**WHAT TO PRODUCE**. Exact copy, pictures excluded: reproduce every record below.
Start of TASK DATA
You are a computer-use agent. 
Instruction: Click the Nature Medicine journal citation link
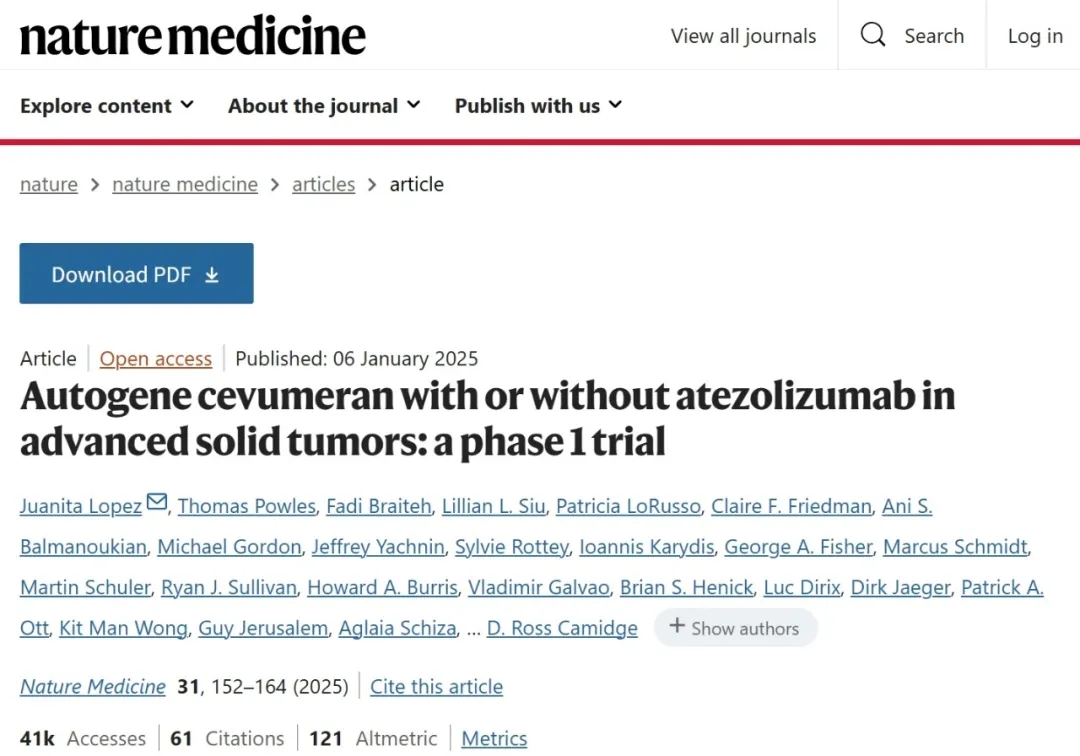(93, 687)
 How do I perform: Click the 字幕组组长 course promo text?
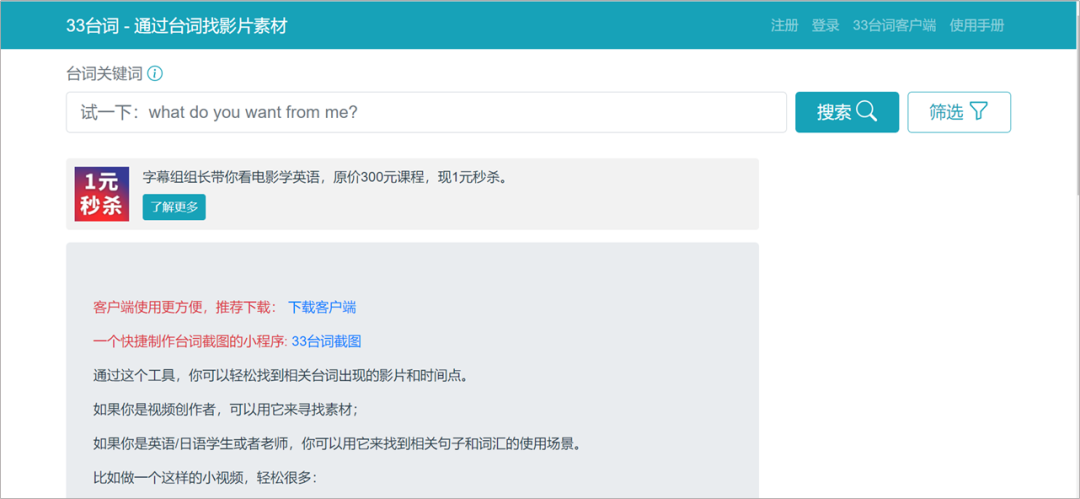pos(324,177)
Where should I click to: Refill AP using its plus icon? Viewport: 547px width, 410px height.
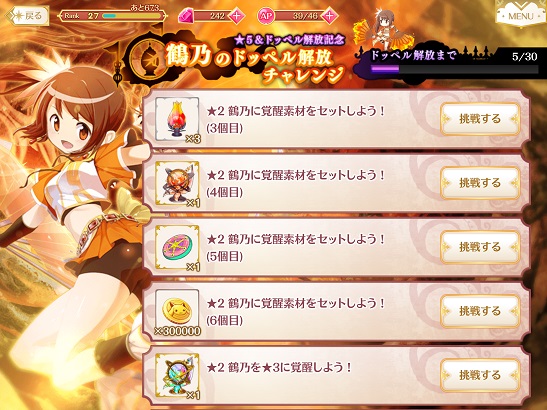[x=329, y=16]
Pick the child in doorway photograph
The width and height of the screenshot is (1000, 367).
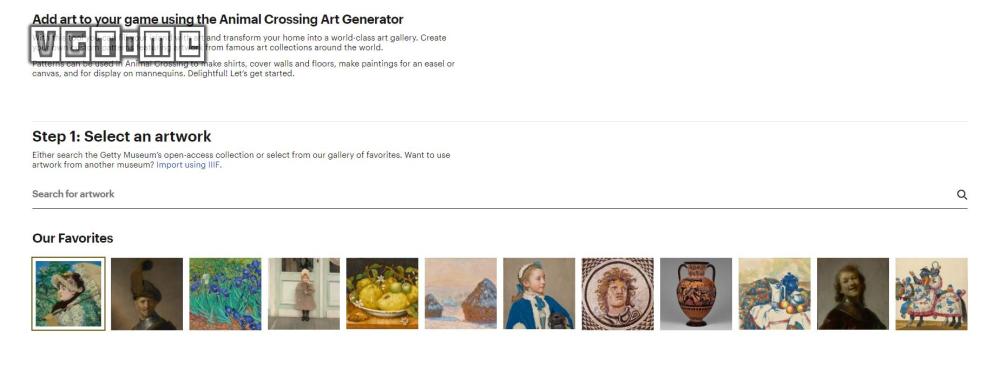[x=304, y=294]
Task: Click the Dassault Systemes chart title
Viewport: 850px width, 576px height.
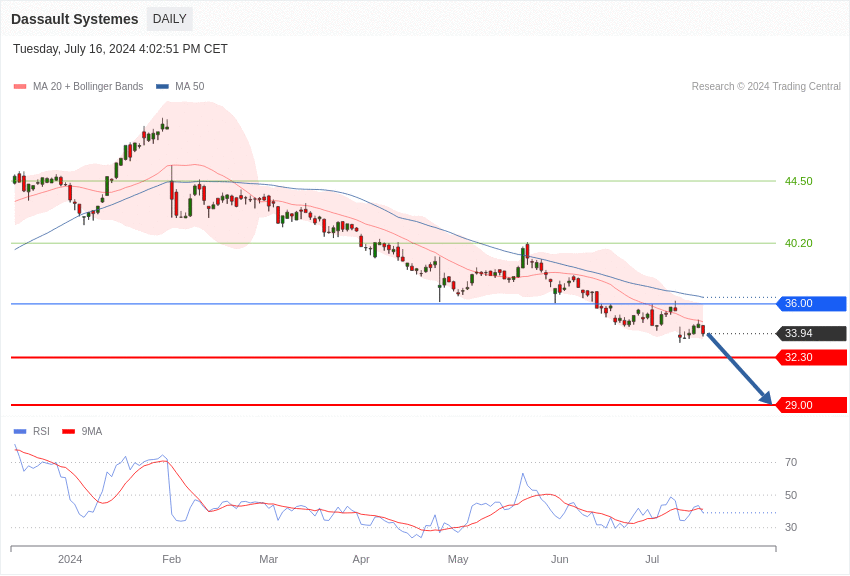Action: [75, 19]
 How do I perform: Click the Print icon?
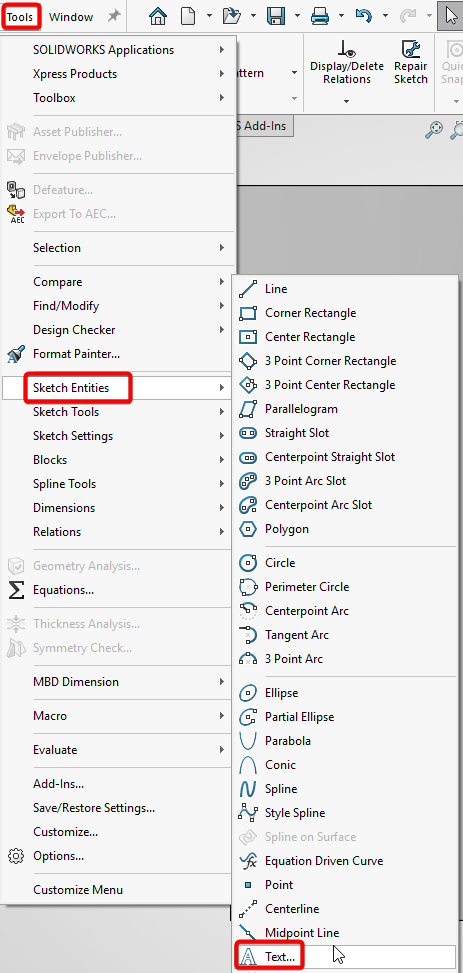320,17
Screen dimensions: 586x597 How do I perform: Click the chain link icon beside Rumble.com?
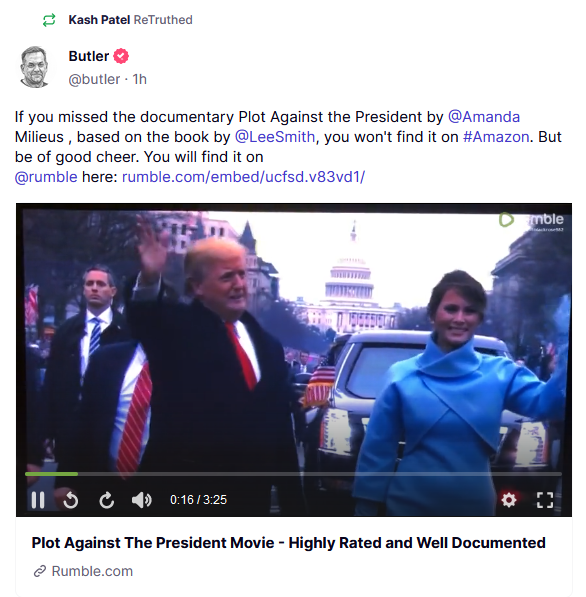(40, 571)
End of TASK DATA
**RESPONSE BOX**.
You are a computer-use agent. 
Instruction: Click the Nature Medicine journal citation link
(93, 687)
 How do I perform: Click the 字幕组组长 course promo text?
pos(324,177)
Where should I click to: Refill AP using its plus icon? Viewport: 547px width, 410px height.
[x=329, y=16]
Pick the child in doorway photograph
The width and height of the screenshot is (1000, 367).
[x=304, y=294]
Task: Click the Dassault Systemes chart title
Viewport: 850px width, 576px height.
Action: [75, 19]
 How do I perform: Click the Print icon?
320,17
Screen dimensions: 586x597 How do I perform: Click the chain link icon beside Rumble.com?
(40, 571)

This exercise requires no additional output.